On a publié, sans en faire connaître l'auteur, un spécimen d'assignation, proposé comme modèle du genre nouveau. Ce spécimen n'ayant aucun caractère officiel, il n'est pas utile de s'appesantir en une critique détaillée. Il a généralement été accueilli avec gaîté; le préambule, notamment, «vous êtes prévenu que Monsieur Un tel vous fait un procès » a été trouvé particulièrement heureux.

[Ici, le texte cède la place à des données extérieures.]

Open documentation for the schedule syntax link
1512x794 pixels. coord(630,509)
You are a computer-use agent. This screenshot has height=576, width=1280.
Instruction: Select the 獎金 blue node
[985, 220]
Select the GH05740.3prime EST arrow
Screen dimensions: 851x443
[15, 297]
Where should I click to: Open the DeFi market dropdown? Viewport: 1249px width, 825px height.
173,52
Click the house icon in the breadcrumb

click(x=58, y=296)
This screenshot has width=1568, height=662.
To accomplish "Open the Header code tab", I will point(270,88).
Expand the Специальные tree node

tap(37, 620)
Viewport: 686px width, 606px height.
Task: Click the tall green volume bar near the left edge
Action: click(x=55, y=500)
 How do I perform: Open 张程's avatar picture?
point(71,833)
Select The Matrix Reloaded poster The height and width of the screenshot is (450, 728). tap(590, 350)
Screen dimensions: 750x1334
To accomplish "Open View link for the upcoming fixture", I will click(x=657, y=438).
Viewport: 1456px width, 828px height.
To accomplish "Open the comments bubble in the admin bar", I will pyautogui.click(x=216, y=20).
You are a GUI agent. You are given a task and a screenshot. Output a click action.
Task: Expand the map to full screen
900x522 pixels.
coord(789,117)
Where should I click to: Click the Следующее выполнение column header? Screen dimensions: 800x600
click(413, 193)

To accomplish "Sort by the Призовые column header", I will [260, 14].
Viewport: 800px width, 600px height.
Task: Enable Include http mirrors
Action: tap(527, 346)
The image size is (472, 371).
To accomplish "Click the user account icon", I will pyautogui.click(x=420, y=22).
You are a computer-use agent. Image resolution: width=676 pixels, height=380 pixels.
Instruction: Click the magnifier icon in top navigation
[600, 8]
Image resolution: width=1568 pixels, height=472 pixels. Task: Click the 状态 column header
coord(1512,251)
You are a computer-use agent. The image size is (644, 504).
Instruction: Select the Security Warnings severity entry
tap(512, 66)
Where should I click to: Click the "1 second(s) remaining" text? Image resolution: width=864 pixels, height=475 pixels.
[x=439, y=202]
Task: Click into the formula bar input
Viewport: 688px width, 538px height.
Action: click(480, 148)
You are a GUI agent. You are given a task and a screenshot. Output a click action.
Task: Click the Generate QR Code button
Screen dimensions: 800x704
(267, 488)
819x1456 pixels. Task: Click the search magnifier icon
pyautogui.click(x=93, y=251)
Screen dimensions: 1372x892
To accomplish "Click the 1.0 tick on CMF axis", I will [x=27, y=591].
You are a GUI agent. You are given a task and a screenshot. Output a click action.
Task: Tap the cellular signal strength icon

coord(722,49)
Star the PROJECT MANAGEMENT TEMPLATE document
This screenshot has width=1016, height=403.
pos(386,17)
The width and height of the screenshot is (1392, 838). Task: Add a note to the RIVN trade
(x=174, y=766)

Au lieu d'assigner à comparaître à huitaine franche, etc... (voir les anciennes formules), l'assignation spécimen prévient que, pour que le jugement ne soit pas rendu par défaut, il faut qu'avant huit jours on se fasse représenter par son avoué; c'est assurément moins technique et moins précis. Est-ce au moins plus facile à comprendre? l'assigné est-il plus utilement renseigné sur ce qu'il doit faire? c'est contestable. Mais ce qui ne nous paraît pas contestable, c'est que cette formule modèle contient au moins deux nullités de forme; le défaut d'indication du tribunal qui doit connaitre de la demande, et l'indication d'un délai de comparution trop court: avant huit jours, au lieu de huitaine franche. Enfin il

nous paraît que cette assignation est plus longue et plus diffuse que l'ancienne; le calcul serait facile à faire, mais nous ne le ferons pas. En voilà bien assez sur ce spécimen de provenance douteuse, qu'on nous donne comme un modèle proposé à la commission technique, mais qui, nous n'en doutons pas, ne sera jamais adopté s'il est un jour sérieusement mis en discussion.

D'ailleurs, s'il vient à lire ces lignes, que l'auteur inconnu de ce spécimen d'assignation se console; il n'est pas aussi facile qu'on pourrait le croire de remplacer les formules qui sont actuellement en usage, ces formules qu'une pratique séculaire a polies et affutées comme des armes d'un métal impérissable. Et il faut bien qu'elles aient du bon pour être ainsi restées en usage bien qu'on n'ait aucunement l'obligation de s'en servir. Routine des procéduriers? non pas, mais sentiment plus ou moins conscient de la valeur de ces formules, et de la difficulté, de l'impossibilité de les remplacer.

C'est que, lorsqu'on les regarde de près, avec réflexion, ces formules, dont on était d'abord tenté de rire, à cause de leurs airs de vieilles dames d'un autre siècle, ces formules apparaissent comme des chefs-d'œuvres de concision et de netteté. Impossible de dire autant de choses, et d'une façon aussi précise, en aussi peu de mots. Il y a bien quelques redondances, quelques inutilités, mais si peu et bien moins qu'il ne semblerait au premier abord, lorsqu'on s'arrête à réfléchir sur l'utilité de chaque mot.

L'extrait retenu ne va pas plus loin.